GitLab Backup to S3
Last Updated on November 13, 2024
Businesses increasingly rely on S3 object storage for GitLab backups. Firms leverage the flexibility of the 3-2-1, 3-2-1-0, or even 4-3-2 strategy (or others) and improve disaster recovery options. At the same time, S3s lower the risk of potential data loss, contributing to operational cost optimization.
GitLab’s own guidance recommends S3 storage (e.g., over NFS) for its performance and ease of integration.
Given the rapid growth of GitLab repositories – containing source code, CI/CD artifacts, and application data – S3 becomes a more logical and reliable choice. Its native features, such as cross-region replication (CRR) and object versioning, further bolster recovery options and ensure redundancy.
It’s worth remembering that cloud providers secure the underlying infrastructure, but the user
is responsible for securing and managing backups. That involves enforcing encryption (including two-factor authentication, database encryption key), versioning, and policies for restricted access rights. And it’s hard to find an exception.
Such an approach puts control over sensitive information directly in the hands of organizations. While this may sound challenging, it provides compliance and security strategies flexibility.
Besides, scalability is the new black nowadays. Eliminating file-system complexity and supporting highly available storage solutions make S3 a natural fit for enterprise-level GitLab backup requirements and obligations.
It’s even more critical as weekly full and daily incremental backups are a common practice to balance storage costs and backup efficiency.
The storage for your GitLab data backups
The number of S3-compatible storage providers has grown in recent years. Along with increasing demand for scalable and cost-effective tools of this type, the growth of cloud adaptation and security needs follow.
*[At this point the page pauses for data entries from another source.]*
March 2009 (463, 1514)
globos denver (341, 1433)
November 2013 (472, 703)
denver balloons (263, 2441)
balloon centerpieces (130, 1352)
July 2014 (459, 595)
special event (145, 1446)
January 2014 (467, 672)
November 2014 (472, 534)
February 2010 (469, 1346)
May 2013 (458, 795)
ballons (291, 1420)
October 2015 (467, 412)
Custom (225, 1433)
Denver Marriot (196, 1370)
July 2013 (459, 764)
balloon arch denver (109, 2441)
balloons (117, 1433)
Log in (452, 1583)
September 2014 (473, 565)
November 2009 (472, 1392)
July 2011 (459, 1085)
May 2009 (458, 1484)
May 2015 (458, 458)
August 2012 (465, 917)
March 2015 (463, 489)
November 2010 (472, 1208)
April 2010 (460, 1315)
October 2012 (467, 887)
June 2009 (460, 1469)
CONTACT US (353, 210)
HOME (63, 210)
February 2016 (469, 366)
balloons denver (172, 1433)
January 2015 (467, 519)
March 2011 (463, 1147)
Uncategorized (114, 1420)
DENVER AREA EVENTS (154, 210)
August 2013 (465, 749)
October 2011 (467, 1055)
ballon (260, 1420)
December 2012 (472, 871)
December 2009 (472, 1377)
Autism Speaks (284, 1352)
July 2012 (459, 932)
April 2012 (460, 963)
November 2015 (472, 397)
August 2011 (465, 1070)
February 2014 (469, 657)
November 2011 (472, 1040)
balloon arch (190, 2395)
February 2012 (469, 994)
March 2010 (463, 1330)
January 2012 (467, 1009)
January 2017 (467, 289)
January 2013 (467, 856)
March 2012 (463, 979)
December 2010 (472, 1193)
In addition to the major players listed below, niche cloud storage providers focus on specific business needs, such as data lakes or archival storage.
Nonetheless, among the best-known S3 services, we can consider 5 top solutions.
AWS S3
AWS S3 is a highly scalable and secure object storage service by default. It integrates seamlessly with GitLab for backup and archival purposes. The storage offers lifecycle management, versioning, and cross-region replication for disaster recovery. Every Git user finds it easy to operate on.
Azure Blob Storage
Azure Blob is ideal for GitLab users who are already working in the Microsoft ecosystem. It provides scalable storage and swift integration into Azure services. The Blob’s strong points are immutable storage for compliance and automated tiering for cost optimization.
Google Cloud Storage
With solid analytics and AI integrations, Google Cloud Storage is great for high-performance GitLab backups. It supports automatic storage class transitions and multi-region redundancy for enhanced reliability. It’s worth noting that GCS is not an S3 solution in a sense but has very similar capabilities.
Wasabi
Wasabi is a cost-effective S3-compatible storage option that offers predictable pricing with no egress or API fees. It’s a strong choice for GitLab users needing affordable long-term storage with high durability.
Backblaze B2
B2 is known for its simplicity and low cost. That’s a S3-compatible storage with no egress fees. It’s well-suited for GitLab users needing inexpensive, reliable backup solutions with easy cloud service.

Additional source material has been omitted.